▶ _Information shown_
+---+

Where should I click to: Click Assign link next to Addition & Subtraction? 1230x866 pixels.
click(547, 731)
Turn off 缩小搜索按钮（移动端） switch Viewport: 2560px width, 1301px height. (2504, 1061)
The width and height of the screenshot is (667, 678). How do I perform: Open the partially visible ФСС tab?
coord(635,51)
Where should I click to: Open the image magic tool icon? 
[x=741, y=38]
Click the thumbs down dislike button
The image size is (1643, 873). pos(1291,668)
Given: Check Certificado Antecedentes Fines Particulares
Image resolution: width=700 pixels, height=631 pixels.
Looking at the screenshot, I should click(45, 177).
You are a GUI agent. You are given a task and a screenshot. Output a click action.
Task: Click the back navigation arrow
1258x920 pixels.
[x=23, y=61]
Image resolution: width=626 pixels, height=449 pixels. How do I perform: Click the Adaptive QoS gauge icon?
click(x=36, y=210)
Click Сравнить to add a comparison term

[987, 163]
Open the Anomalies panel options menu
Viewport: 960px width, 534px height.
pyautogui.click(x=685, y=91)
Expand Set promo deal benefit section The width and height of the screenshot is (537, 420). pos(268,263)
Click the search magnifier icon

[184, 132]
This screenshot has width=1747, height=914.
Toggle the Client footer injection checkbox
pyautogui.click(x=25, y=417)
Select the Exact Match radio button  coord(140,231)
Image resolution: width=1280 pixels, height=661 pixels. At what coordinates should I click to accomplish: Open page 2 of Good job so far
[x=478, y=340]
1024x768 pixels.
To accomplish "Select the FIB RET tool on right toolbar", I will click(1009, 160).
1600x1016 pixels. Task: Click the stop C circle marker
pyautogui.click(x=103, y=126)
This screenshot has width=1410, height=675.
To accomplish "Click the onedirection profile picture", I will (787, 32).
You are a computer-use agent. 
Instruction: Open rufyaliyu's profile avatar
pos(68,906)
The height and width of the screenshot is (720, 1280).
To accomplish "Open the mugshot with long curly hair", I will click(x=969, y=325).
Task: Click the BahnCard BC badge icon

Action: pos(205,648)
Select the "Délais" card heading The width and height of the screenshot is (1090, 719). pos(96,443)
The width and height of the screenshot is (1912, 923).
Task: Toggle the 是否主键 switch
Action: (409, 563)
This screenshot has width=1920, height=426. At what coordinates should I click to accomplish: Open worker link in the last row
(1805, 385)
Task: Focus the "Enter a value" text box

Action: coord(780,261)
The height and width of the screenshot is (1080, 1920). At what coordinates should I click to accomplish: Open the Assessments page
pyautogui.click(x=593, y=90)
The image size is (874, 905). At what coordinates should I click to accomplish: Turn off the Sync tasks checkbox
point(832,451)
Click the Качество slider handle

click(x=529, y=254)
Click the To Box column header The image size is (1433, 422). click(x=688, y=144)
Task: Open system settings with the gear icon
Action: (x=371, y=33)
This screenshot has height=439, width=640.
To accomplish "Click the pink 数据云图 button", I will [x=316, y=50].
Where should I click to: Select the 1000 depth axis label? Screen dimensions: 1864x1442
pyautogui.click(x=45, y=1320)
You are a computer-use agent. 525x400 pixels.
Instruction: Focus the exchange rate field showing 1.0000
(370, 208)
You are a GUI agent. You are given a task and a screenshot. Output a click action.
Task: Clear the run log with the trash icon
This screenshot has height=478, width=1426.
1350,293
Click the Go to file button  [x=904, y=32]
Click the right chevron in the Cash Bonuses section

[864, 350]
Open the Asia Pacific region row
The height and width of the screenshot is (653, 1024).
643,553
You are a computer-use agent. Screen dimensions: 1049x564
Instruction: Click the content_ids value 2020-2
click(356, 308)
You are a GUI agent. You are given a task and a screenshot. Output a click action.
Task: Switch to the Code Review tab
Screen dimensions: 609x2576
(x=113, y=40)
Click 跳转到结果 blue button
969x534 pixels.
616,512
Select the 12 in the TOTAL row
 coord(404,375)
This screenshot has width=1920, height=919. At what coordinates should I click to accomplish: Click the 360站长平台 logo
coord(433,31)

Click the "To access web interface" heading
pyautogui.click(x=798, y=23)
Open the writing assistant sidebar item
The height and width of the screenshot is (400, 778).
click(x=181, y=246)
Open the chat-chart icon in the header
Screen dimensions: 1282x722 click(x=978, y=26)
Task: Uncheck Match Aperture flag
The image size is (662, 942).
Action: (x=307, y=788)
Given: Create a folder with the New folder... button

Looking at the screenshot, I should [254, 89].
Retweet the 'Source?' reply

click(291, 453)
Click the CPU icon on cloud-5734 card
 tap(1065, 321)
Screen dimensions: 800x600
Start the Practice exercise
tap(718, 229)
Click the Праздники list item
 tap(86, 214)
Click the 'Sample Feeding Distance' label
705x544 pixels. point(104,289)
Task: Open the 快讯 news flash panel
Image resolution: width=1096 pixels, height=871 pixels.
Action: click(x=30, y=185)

+---+

▶ _Exercise brief_
Using the entries above, find all lines with "will". Copy them.

▶ _Exercise solution_
To accomplish "Select the FIB RET tool on right toolbar", I will click(1009, 160).
To accomplish "Click the onedirection profile picture", I will (787, 32).
To accomplish "Open the mugshot with long curly hair", I will click(x=969, y=325).
To accomplish "Click the pink 数据云图 button", I will [x=316, y=50].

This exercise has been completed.